"Husssst! Jangan pernah bicara kayak gitu lagi, Sofia. Bukannya tadi kamu sudah janji sama Paman?"
Gadis itu kembali menangis dan memluk lebih erat tubuh Acil Mina.
"Maafkan, Sofia! Maafkan Sofia, Paman! Ulun kada setegar bayangan Paman sama Acil," ucapnya lirih.
"Wajar semuanya ini Sofia. Apalagi kenyataan ini baru kamu ketahui setelah sekian lama. Setelah Bu Syarif sudah meninggal. Tolong, maafkan mereka semua, termasuk aku dan bini Paman juga. Sudah menyimpan bertahun-tahun rahasia ini."
Sofia mengangguk pelan.
"Sofia minta tolong sama Paman, untuk ceritakan semuanya. Termasuk apa yang dibilang Kai itu, waktu sama Mama di kamar."

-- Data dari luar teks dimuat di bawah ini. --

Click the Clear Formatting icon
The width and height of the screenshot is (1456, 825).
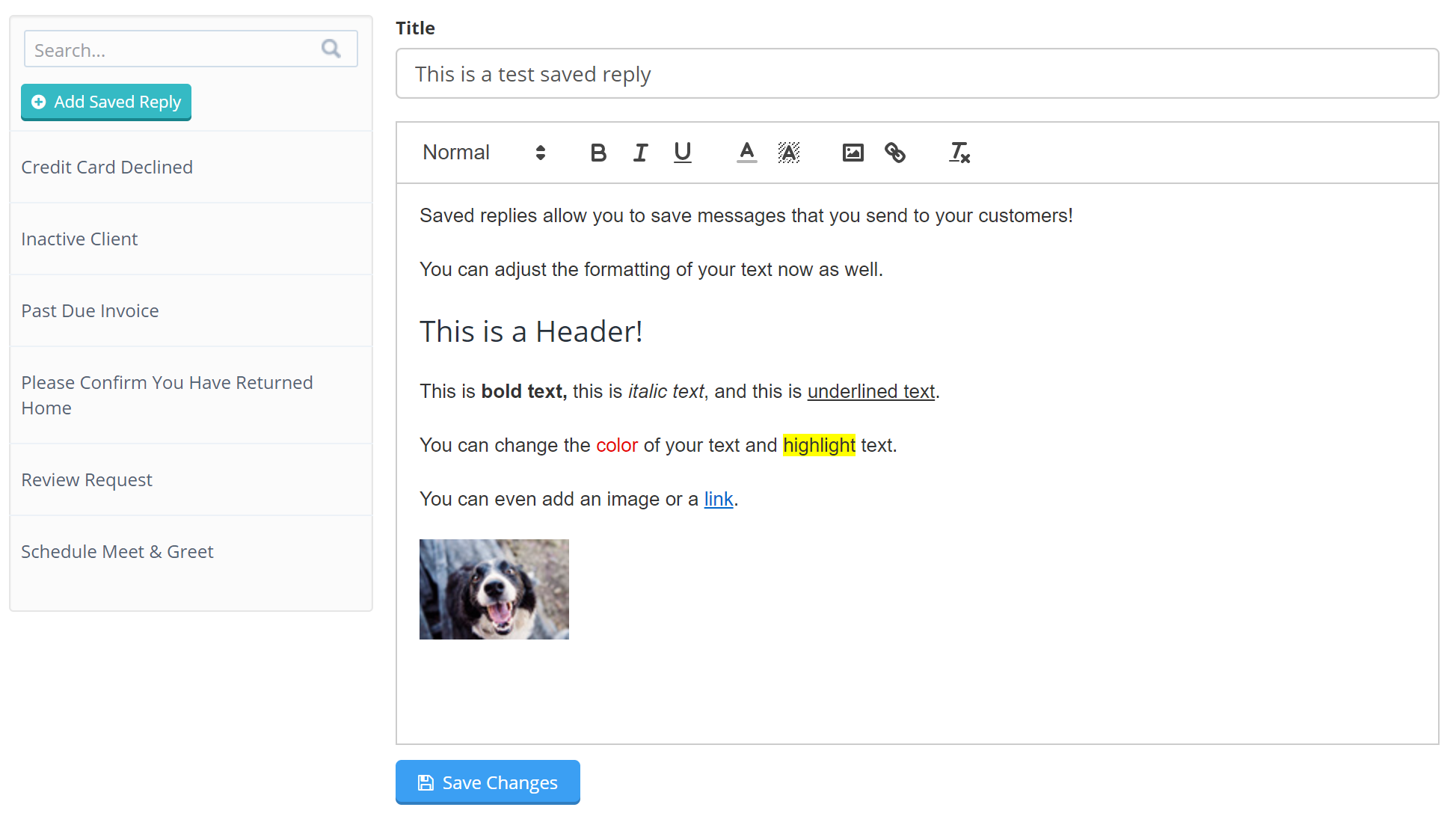[958, 153]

"Mama kamu kada mengisahkan sama Paman soal ini, Sofia. Hanya saja, waktu itu pas Paman mengantarkan pulang Kai Bahrun. Dia pernah bilang sesuatu."
"Apa itu Paman?"
**
Dalam perjalanan mengantarkan pulang Kai Bahrun. Botek segera mengeluarkan mobil. Dia pun mempersilakan lelaki tua itu untuk masuk mobil.
"Silakan, Kai!"
Lelaki itu sempat mengusap keringatnya yang membasahi wajah dan pakaiannya.
"Haaaahhh!" Dia mengembuskan napas panjang dan terlihat sangat lelah. "Aku menguburkan benda kecil di belakang rumah ini. Benda itu yang mengakibatkan Pak Hasbi sakit sampai muntah darah."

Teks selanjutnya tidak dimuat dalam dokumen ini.